In the summer of 2008, Andrew Simms of the British think-tank the New Economics Foundation launched his doomsday clock at the web address onehundredmonths.org.uk. It had a stark message: ‘We have 100 months to save our climate.’ His point was that the estimate of the greenhouse gas effect of CO2 emissions meant that ‘in just 100 months’ time, if we are lucky, and based on a quite conservative estimate, we could reach a tipping point for the beginnings of runaway climate change’. That was 103 months ago.
Simms’ clock was meant to dramatise the case for positive government action to limit CO2 emissions. It was a campaign backed by the Guardian. For each of the hundred months that followed, the Guardian hosted a blog by Simms. There he highlighted new initiatives, political campaigns and climate projections, lobbying for action on emissions.

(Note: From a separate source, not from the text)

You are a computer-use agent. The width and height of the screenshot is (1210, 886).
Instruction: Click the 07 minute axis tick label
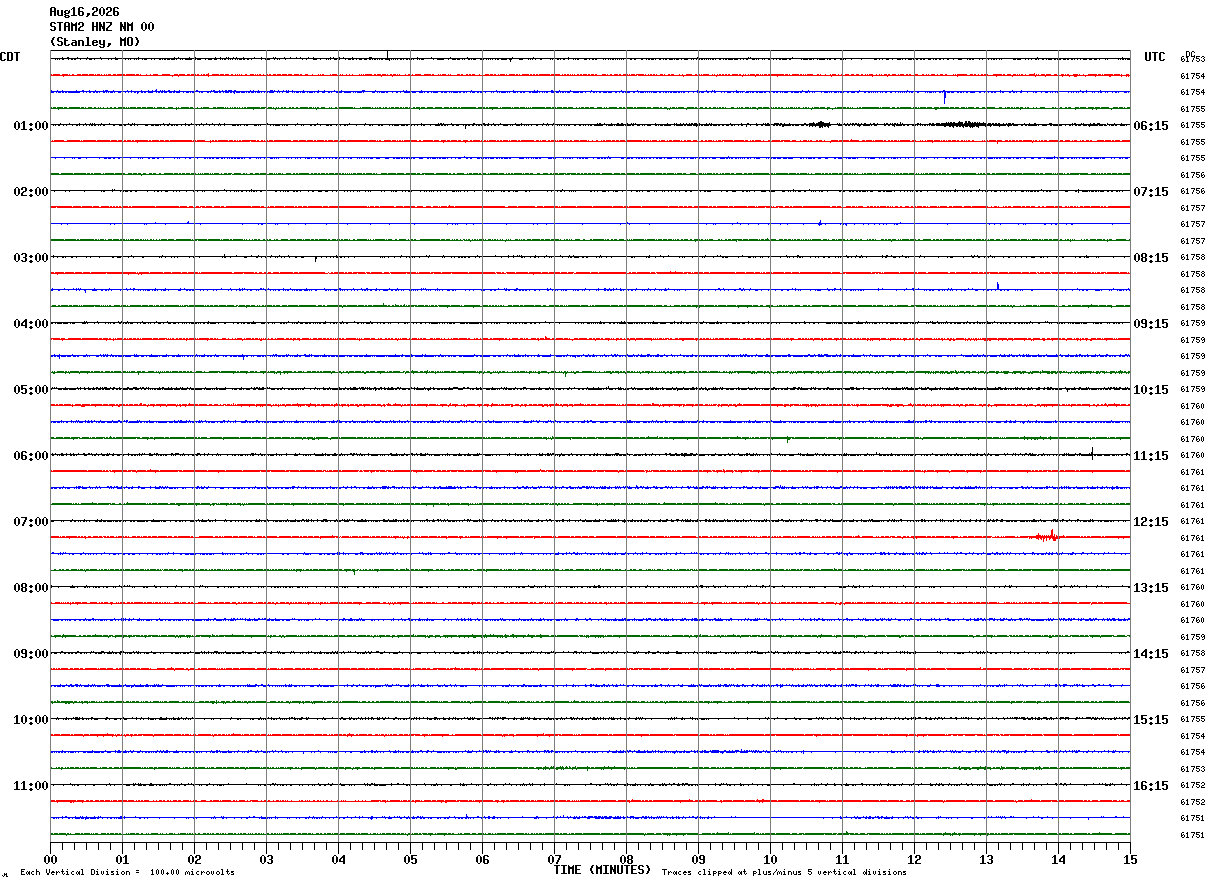point(554,860)
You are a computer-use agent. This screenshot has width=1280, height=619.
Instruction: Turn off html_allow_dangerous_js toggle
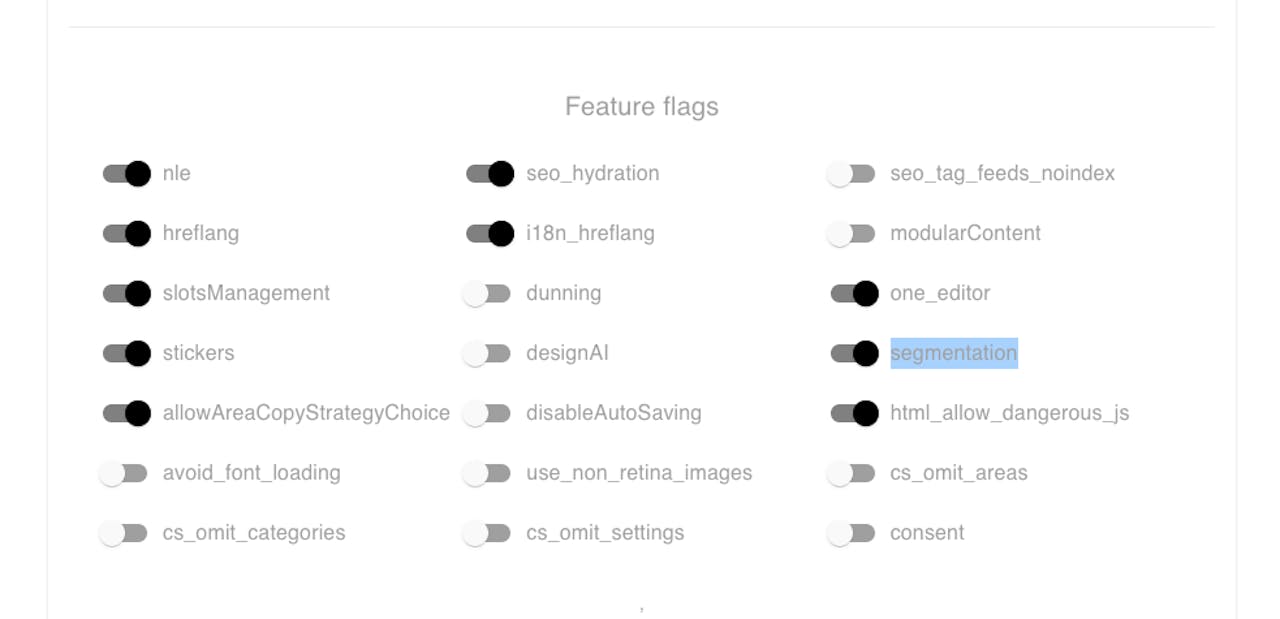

Over these 100 months, world leaders made some agreements on climate change. Others were torn up, or watered down. Most recently the Paris Conference stands poised to agree new measures to limit emissions, but is overshadowed by scepticism from the incoming US president. One thing is for certain. Until now, no promises or agreements have led to an overall reduction in CO2 emissions. Emissions stood at 35.8million kilotons in 2013 — 2.6million more than when Simms started his clock.
All through this time, for all of these 100 months, Simms’ blog kept ticking away. ‘We either do, or we don’t, avert runaway warming’, he wrote in September 2008. The ‘climate clock is still ticking – even speeding up’, he said in November 2008. By Christmas of that year he was warning that ‘an increasing number of voices in the climate-change debate are beginning to express despair’. Some of that despair seemed to be rubbing off on Simms. The ‘time for meaningful action is shrinking just as fewer appear convinced of the need to act’, he said in March 2010. ‘We are now stuck with global warming’, he wrote in January 2011. By May 2013, his blog was warning that the International Monetary Fund’s anticipation of a growing economy could only lead to greater carbon emissions.
The problem with Simms’ climate clock was that the longer it ticked, the less seriously it was taken. One hundred months to save the planet seemed both shocking, and motivating. But as it went on, and on, the impact of the clock became debilitating rather than galvanising.